Newsela is a late-stage EdTech startup that aims to create meaningful classroom learning for every student. Over 90% of schools in the U.S. use their tools to teach scaffolded, relevant, and trusted content.

In my time at Newsela, I oversaw a total overhaul of the article page. This portion of the product houses all of Newsela’s article content and associated activities.

COMPANY:
Newsela

MY ROLE:
Product Designer

IMPACT:
200% increase in teacher annotations rate, and 4% lift in teacher distribution.

OVERVIEW

Teachers rely on Newsela to bring them relevant, accessible articles that engage their students.

Teachers can screen content and modify activities within this view. Students can read (or listen to) the article content, take quizzes, learn key vocabulary words, and more — all on this page.

We redesigned and shipped a new version of the article page to support quizzes, written responses, key vocabulary words, and more.

As we rebuilt this page, one particular feature warranted its own work stream: annotations.

Both teachers and students can highlight any article text in a range of colors, and add their commentary to create an annotation.

Teachers can share their annotations with students, and reply to student annotations.

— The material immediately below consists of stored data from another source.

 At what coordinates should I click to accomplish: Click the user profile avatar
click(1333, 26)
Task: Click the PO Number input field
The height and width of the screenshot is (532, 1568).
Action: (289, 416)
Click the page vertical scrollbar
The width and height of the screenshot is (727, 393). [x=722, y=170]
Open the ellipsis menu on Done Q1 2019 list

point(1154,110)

Students can respond to teacher annotations, and view teacher responses to theirs.

A FEATURE DEEP DIVE

Our existing annotations tool was hard to find, inaccessible, and entirely unsupported on small screens.

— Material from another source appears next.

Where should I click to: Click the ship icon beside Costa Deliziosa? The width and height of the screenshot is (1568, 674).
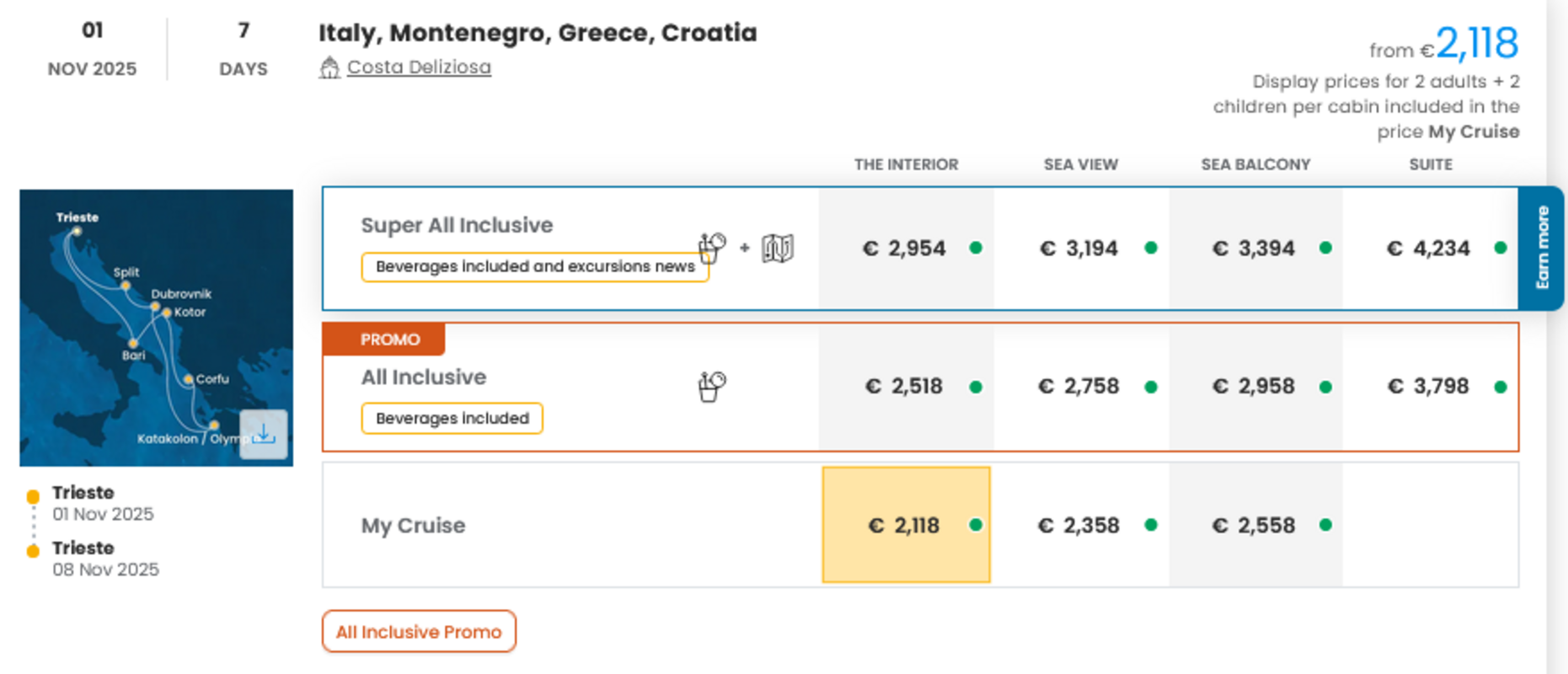[329, 67]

Very few users were creating or interacting with annotations, and we’d heard complaints during interviews. (Plus, we knew it needed a design refresh!)

THE USER PROBLEM

We identified two potential locations for the feature, and ran an unmoderated study to compare.

QUAL RESEARCH

Option one: annotations switch and overlaid cards.

Option two: annotations navigation item and in-panel cards.

What we heard from our users:

Annotations “mode” should be removed.

Why would teachers want to turn annotations off — or allow their students to do so — if they’d spent the time creating them?

Annotations should live within the side panel.

Teachers responded negatively to the overlapping dialogue box, stating that it obscured the article body.

Threading and responding within the Article view should only be available to students.

Teachers prefer to evaluate annotations based on completion, and outside of the context of the article.

We shipped a discoverable, accessible, fluid experience.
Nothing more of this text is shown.